RECORDS PROVIDED
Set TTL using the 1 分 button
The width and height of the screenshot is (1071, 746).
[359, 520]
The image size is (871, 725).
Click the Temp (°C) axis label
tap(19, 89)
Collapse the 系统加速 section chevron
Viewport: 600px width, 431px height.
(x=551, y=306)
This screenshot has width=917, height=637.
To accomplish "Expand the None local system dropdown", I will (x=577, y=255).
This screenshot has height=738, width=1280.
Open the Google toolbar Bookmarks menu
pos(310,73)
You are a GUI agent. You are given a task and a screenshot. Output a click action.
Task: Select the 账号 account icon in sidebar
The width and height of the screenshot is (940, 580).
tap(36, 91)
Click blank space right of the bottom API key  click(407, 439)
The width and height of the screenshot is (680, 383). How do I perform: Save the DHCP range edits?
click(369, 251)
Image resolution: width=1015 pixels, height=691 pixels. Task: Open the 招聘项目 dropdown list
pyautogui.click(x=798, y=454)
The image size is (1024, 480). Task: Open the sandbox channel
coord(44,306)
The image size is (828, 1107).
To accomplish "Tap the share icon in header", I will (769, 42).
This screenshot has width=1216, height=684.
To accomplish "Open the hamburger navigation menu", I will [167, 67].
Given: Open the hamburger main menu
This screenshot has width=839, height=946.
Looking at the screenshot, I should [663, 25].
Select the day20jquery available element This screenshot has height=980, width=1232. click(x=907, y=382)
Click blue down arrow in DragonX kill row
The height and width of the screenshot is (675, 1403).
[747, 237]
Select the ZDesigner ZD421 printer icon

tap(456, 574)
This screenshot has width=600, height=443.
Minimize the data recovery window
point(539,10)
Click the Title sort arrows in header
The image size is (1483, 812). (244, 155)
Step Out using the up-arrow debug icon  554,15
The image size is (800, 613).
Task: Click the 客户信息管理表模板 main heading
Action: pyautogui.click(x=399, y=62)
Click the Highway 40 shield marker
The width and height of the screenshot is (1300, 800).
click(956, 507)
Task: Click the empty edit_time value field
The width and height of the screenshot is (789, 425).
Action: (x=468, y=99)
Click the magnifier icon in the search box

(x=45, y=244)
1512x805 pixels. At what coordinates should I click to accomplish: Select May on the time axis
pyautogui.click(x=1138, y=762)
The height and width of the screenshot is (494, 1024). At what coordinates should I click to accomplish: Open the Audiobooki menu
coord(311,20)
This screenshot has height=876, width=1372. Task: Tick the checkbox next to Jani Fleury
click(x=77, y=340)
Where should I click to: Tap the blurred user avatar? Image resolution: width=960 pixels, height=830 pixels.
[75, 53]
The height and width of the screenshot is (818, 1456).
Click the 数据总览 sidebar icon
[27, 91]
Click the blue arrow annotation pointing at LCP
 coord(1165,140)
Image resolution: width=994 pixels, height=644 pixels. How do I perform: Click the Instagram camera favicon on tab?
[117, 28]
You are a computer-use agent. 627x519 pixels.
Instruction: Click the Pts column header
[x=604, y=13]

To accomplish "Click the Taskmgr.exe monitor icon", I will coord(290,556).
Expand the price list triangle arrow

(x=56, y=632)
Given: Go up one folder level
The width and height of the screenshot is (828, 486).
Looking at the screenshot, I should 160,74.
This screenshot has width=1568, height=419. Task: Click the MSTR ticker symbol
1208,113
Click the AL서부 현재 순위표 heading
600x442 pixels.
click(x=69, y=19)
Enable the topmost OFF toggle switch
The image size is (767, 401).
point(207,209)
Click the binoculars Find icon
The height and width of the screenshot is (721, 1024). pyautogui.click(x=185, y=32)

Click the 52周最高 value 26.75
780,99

WORK TO BE COMPLETED
Each record must be transcribed word for word.

YOUR RESPONSE
Set TTL using the 1 分 button
The width and height of the screenshot is (1071, 746).
[359, 520]
The image size is (871, 725).
Click the Temp (°C) axis label
tap(19, 89)
Collapse the 系统加速 section chevron
Viewport: 600px width, 431px height.
(x=551, y=306)
This screenshot has width=917, height=637.
To accomplish "Expand the None local system dropdown", I will (x=577, y=255).
This screenshot has height=738, width=1280.
Open the Google toolbar Bookmarks menu
pos(310,73)
You are a GUI agent. You are given a task and a screenshot. Output a click action.
Task: Select the 账号 account icon in sidebar
The width and height of the screenshot is (940, 580).
tap(36, 91)
Click blank space right of the bottom API key  click(407, 439)
The width and height of the screenshot is (680, 383). How do I perform: Save the DHCP range edits?
click(369, 251)
Image resolution: width=1015 pixels, height=691 pixels. Task: Open the 招聘项目 dropdown list
pyautogui.click(x=798, y=454)
The image size is (1024, 480). Task: Open the sandbox channel
coord(44,306)
The image size is (828, 1107).
To accomplish "Tap the share icon in header", I will (769, 42).
This screenshot has width=1216, height=684.
To accomplish "Open the hamburger navigation menu", I will [167, 67].
Given: Open the hamburger main menu
This screenshot has width=839, height=946.
Looking at the screenshot, I should [663, 25].
Select the day20jquery available element This screenshot has height=980, width=1232. click(x=907, y=382)
Click blue down arrow in DragonX kill row
The height and width of the screenshot is (675, 1403).
[747, 237]
Select the ZDesigner ZD421 printer icon

tap(456, 574)
This screenshot has width=600, height=443.
Minimize the data recovery window
point(539,10)
Click the Title sort arrows in header
The image size is (1483, 812). (244, 155)
Step Out using the up-arrow debug icon  554,15
The image size is (800, 613).
Task: Click the 客户信息管理表模板 main heading
Action: pyautogui.click(x=399, y=62)
Click the Highway 40 shield marker
The width and height of the screenshot is (1300, 800).
click(956, 507)
Task: Click the empty edit_time value field
The width and height of the screenshot is (789, 425).
Action: (x=468, y=99)
Click the magnifier icon in the search box

(x=45, y=244)
1512x805 pixels. At what coordinates should I click to accomplish: Select May on the time axis
pyautogui.click(x=1138, y=762)
The height and width of the screenshot is (494, 1024). At what coordinates should I click to accomplish: Open the Audiobooki menu
coord(311,20)
This screenshot has height=876, width=1372. Task: Tick the checkbox next to Jani Fleury
click(x=77, y=340)
Where should I click to: Tap the blurred user avatar? Image resolution: width=960 pixels, height=830 pixels.
[75, 53]
The height and width of the screenshot is (818, 1456).
Click the 数据总览 sidebar icon
[27, 91]
Click the blue arrow annotation pointing at LCP
 coord(1165,140)
Image resolution: width=994 pixels, height=644 pixels. How do I perform: Click the Instagram camera favicon on tab?
[117, 28]
You are a computer-use agent. 627x519 pixels.
Instruction: Click the Pts column header
[x=604, y=13]

To accomplish "Click the Taskmgr.exe monitor icon", I will coord(290,556).
Expand the price list triangle arrow

(x=56, y=632)
Given: Go up one folder level
The width and height of the screenshot is (828, 486).
Looking at the screenshot, I should 160,74.
This screenshot has width=1568, height=419. Task: Click the MSTR ticker symbol
1208,113
Click the AL서부 현재 순위표 heading
600x442 pixels.
click(x=69, y=19)
Enable the topmost OFF toggle switch
The image size is (767, 401).
point(207,209)
Click the binoculars Find icon
The height and width of the screenshot is (721, 1024). pyautogui.click(x=185, y=32)

Click the 52周最高 value 26.75
780,99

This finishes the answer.